O teatro só servia para amainar as coisas, no fim. Eram dias de tédio, então, até a nova explosão de ódio latente, que sempre vinha e repetia-se e repetiria mil vezes até que um dia fosse real. E aquela era talvez a maior alegria que tinha, saber consolar, dar riso à raiva, tirar da espuma que lhe escorria a boca um beijo seco e sincero, de tesão incorrompido. E era só assim, depois de tanta inconformidade inverossímil, de tanto ciúme pelo dito e não feito, que enfim transavam, degelando o peso dos anos.

7.7.08

UM MUNDO NANICO

Após tambores rufantes, bailarinas em transe, espetáculos pirotécnicos e aplausos efusivos, a saída de emergência pisca sua luz vermelha para a retirada das tropas. Todo aquele palco perfeitamente preparado para a perfeição, artistas em seus postos, ensaios e descenas, tudo montado para uma platéia falsa pronta para ilusão – acabou.
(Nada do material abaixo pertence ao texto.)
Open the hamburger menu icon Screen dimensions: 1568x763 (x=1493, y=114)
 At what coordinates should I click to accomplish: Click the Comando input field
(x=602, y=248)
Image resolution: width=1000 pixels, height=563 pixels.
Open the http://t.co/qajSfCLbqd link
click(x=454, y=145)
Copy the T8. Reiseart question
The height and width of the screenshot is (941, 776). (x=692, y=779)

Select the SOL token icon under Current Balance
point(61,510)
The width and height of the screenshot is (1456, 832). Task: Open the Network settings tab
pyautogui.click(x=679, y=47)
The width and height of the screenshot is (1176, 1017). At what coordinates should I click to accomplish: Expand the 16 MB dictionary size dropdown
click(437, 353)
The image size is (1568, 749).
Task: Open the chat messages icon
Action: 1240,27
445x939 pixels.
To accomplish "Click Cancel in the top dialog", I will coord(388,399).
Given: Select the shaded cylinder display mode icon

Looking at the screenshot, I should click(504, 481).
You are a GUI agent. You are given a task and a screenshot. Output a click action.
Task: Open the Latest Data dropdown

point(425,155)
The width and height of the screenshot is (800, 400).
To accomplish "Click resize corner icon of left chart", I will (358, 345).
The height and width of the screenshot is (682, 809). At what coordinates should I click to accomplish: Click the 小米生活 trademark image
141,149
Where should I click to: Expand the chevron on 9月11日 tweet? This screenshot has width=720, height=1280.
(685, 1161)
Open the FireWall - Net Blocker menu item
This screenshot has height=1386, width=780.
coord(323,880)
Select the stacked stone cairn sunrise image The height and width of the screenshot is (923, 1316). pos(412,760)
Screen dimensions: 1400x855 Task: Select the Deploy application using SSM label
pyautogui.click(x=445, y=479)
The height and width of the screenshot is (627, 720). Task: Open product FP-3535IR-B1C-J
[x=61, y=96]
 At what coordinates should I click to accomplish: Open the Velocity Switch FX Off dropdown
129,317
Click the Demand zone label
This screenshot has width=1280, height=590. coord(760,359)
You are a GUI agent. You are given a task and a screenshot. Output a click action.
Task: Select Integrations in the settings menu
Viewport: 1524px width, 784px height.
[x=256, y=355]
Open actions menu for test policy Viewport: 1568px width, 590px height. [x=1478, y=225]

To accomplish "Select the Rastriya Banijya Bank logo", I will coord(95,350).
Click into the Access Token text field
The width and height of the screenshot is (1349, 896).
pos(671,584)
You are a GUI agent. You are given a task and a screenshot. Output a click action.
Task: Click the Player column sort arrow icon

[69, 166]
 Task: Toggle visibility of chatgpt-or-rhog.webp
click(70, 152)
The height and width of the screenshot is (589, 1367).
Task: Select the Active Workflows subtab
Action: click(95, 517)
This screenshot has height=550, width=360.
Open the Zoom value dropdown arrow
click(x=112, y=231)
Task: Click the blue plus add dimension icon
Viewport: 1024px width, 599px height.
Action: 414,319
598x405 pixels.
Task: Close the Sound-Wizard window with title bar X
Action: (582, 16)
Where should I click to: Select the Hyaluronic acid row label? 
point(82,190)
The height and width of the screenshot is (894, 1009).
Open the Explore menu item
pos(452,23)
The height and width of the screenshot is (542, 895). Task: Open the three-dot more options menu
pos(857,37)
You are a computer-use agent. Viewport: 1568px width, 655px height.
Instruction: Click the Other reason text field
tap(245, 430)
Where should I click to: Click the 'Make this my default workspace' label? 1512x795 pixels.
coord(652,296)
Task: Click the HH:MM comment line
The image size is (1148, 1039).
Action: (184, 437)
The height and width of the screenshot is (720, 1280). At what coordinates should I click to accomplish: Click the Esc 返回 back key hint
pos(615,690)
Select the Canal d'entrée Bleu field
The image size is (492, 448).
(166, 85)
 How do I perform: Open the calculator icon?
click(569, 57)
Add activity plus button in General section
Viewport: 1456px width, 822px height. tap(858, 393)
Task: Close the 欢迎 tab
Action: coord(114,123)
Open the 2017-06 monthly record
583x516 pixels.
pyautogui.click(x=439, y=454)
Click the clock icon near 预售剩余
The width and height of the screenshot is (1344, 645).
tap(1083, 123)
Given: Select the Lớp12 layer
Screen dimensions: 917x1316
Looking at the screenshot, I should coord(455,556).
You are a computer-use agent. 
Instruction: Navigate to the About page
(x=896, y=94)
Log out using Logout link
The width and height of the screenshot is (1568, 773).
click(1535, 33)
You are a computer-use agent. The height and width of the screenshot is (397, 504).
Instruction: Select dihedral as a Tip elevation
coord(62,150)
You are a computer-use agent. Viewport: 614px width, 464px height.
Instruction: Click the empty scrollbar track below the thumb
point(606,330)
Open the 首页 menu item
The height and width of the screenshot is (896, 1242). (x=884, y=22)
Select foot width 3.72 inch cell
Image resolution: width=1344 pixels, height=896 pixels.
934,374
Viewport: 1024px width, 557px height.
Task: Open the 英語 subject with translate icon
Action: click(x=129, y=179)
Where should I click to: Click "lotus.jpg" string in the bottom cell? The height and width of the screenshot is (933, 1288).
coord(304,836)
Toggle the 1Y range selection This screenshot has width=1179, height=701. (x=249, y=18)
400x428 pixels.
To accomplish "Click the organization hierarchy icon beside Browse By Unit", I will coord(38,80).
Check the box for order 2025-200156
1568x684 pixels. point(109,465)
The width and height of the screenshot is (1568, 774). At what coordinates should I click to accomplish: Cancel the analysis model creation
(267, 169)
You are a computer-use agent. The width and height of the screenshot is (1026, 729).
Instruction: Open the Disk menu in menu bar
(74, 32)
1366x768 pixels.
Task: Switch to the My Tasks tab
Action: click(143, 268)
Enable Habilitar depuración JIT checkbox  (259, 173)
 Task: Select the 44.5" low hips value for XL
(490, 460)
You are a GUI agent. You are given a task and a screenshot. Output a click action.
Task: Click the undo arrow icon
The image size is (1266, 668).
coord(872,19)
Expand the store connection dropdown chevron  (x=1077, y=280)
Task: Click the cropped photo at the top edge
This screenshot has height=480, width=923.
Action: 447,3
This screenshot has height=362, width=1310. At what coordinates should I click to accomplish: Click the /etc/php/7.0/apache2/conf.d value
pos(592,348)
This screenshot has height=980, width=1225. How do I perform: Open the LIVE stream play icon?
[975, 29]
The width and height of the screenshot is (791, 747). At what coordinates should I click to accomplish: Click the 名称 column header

A luz do palco não acende, a lona do circo murchou, o palhaço mostra rugas de insatisfação na cara despintada – despeitado! –, a única magia que o mágico lembra agora é o truque de sumiço, sua assistente, há pouco cortada em duas, pega a bolsa e vai embora, tão ou mais inteira do que quando havia chegado. Os tigres e leões adestrados tornaram-se indefesos animais de estimação. A corda bamba, em protesto, não balança mais. Equilibristas se desequilibram nos percalços dos paralelepípedos da rua.

No silêncio, uma coruja aplaude ao longe o espetáculo findo através de seu som característico. O público não lembra, sorriu, mas o riso ficou no travesseiro, em apenas mais uma das longas noites dormidas. Todas as vidas transformadas em magia, beleza em movimento, corpos treinados para voar por algumas horas – depois, era manter o pé no chão e a cabeça na estrada.

Em um tempo fez-se a festa debaixo daquela lona, agora eram vidas perdidas, vagando cada qual em seu rumo, não mais transformar aquelas vidas em palco. Era agora tudo simples, só viver sem saber exatamente qual é a vida que cada um tinha. Era tudo separado, não mais a coisa única que foram.

Naquele picadeiro abandonado, ninguém lembrou que o anão via um mundo.